SELECTION:
..............................
Despite the strong policy favoring disclosure, FOIA does not command the disclosure of all government records. Congress realized that some secrecy is necessary for the government to function effectively. Consequently, the second part of the statutesubsection (b) — enumerates nine categories of records that are exempt from the Act's disclosure requirements. 5 U.S.C. § 552(b). Jordan v. United States Department of Justice, 591 F.2d 753, 756 (C.A.D.C.1978). These limited exceptions "do not obscure the basic policy that disclosure, not secrecy, is the dominant object of the Act." The nine enumerated exemptions are "exclusive" and "must be narrowly construed." Accordingly, when the government declines to disclose a document, the burden is upon the agency to prove de novo in the trial court that the documents sought fit under one of the exemptions to the FOIA.

The DOE and the Department of Justice collectively claim that 5 U.S.C. § 552(b)(5), 7(C) & (D) apply. These subsections exempt —

(5) inter-agency or intra-agency memorandums or letters which would not be available by law to a party other than an agency in litigation with the agency;
* * * * * *
(7) investigatory records compiled for law enforcement purposes, but only to the extent that the production of such records would ... (C) constitute an unwarranted invasion of personal privacy and (D) disclose the identity of a confidential source and, in the case of a record compiled by a criminal law enforcement authority in the course of a criminal investigation, or by an agency conducting a lawful national security intelligence investigation, confidential information furnished only by the confidential source.
..............................
DATASET CONTENT:
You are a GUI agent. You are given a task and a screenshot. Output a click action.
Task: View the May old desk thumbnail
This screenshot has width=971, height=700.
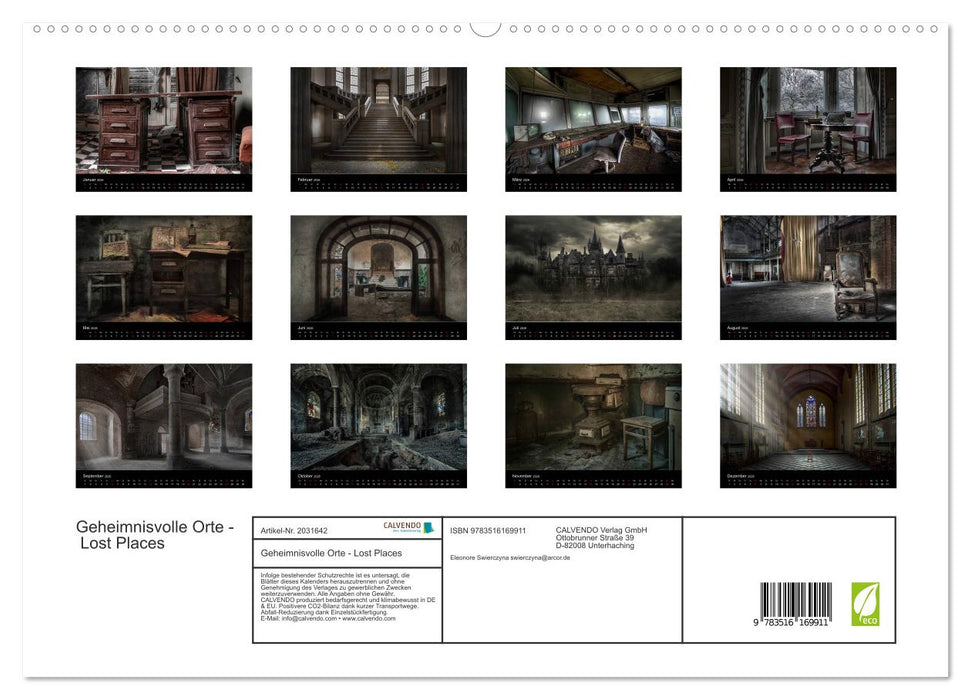(x=164, y=269)
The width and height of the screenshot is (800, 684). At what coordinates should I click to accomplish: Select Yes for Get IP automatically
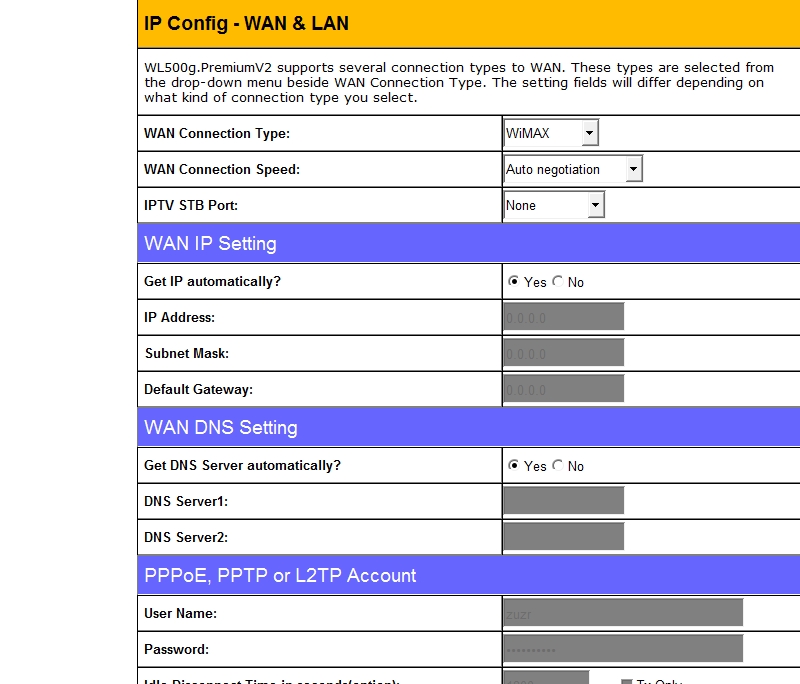coord(514,282)
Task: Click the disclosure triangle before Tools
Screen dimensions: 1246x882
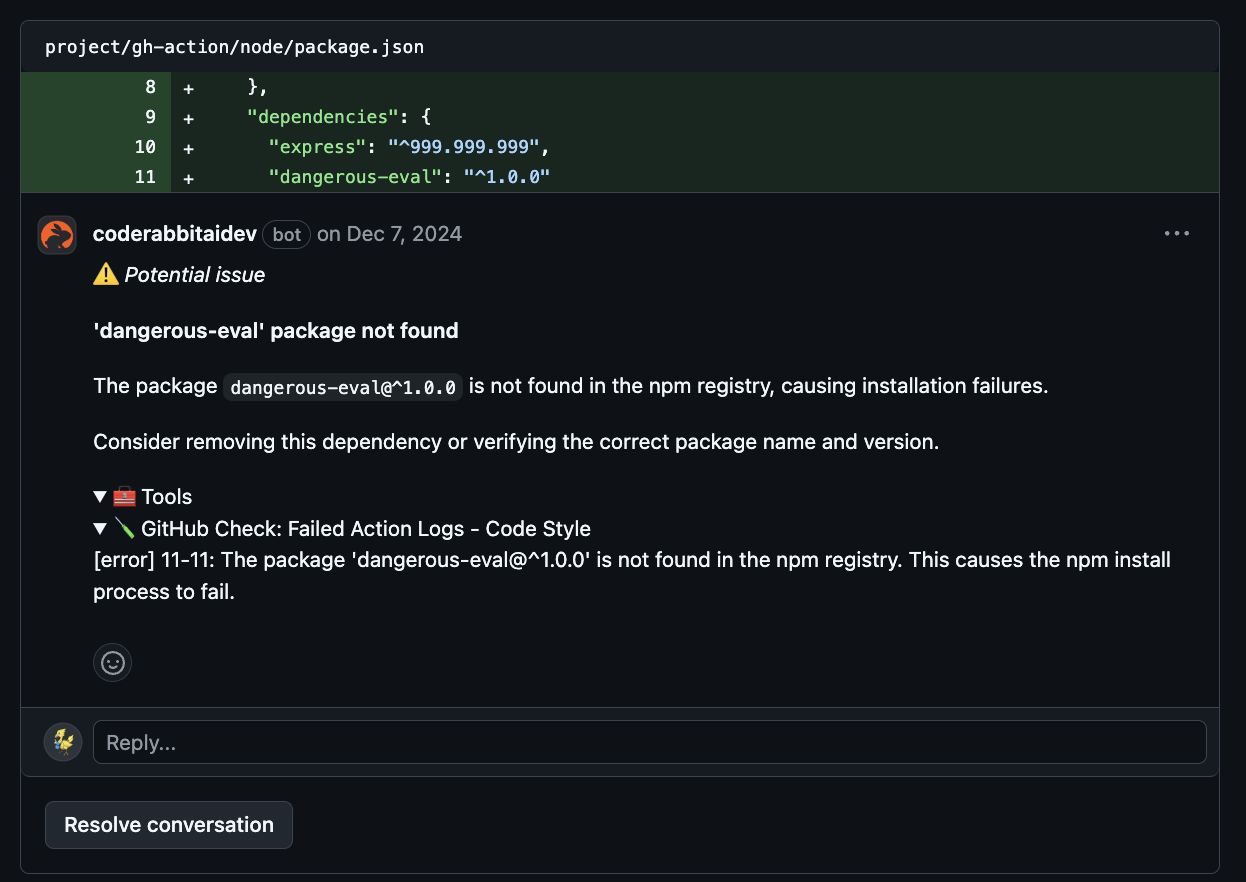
..............................
Write the next part of the FOIA passage, picking up after its final sentence. The entries come from a separate source unrelated to the FOIA passage.

WRITTEN ANSWER:
III. EXEMPTION FIVE

Exemption Five applies only to those documents that (1) are "inter-agency or intra-agency memorandums or letters" which (2) "would not be available by law to a party other than an agency in litigation with the agency...." 5 U.S.C. § 552(b)(5). The exemption is intended to protect the deliberative process of government. Congress found that the full and frank exchange of ideas within an agency serves as an integral part of the deliberative processes; to conduct the process in public view would inhibit the free flow of ideas and impair the quality of agency decisions. See S.Rep.No.813, 89th Cong., 1st Sess. 9 (1965); H.Rep.No.1497 at 10. Thus, the exemption is designed to encourage a free and candid exchange of ideas during the process of decisionmaking and to prevent predecisional disclosure of incipient policy or decisions that could disrupt agency procedures. NLRB v. Sears, Roebuck & Co., 421 U.S. 132, 95 S.Ct. 1504, 44 L.Ed.2d 29 (1975).

A. Intra-Agency Memoranda

Conoco first contends that the withholding of each of the twenty-seven documents by the DOE and five of the seven documents by the Department of Justice is improper because the documents are not "intra-agency memoranda."5 Each of these thirty-two documents withheld by the agencies is handwritten notes made by its employees assigned to investigate Conoco. The handwritten notes reflect strategy decisions of agency personnel in preparing to interrogate Conoco employees in depositions, weighing possible settlement positions, considering evidence and deliberating on various other aspects of the investigation. Conoco and the agencies agree that the handwritten notes are memoranda but disagree on the issue of whether they are "intra-agency" documents. Conoco asserts that these notes are not intra-agency memoranda solely...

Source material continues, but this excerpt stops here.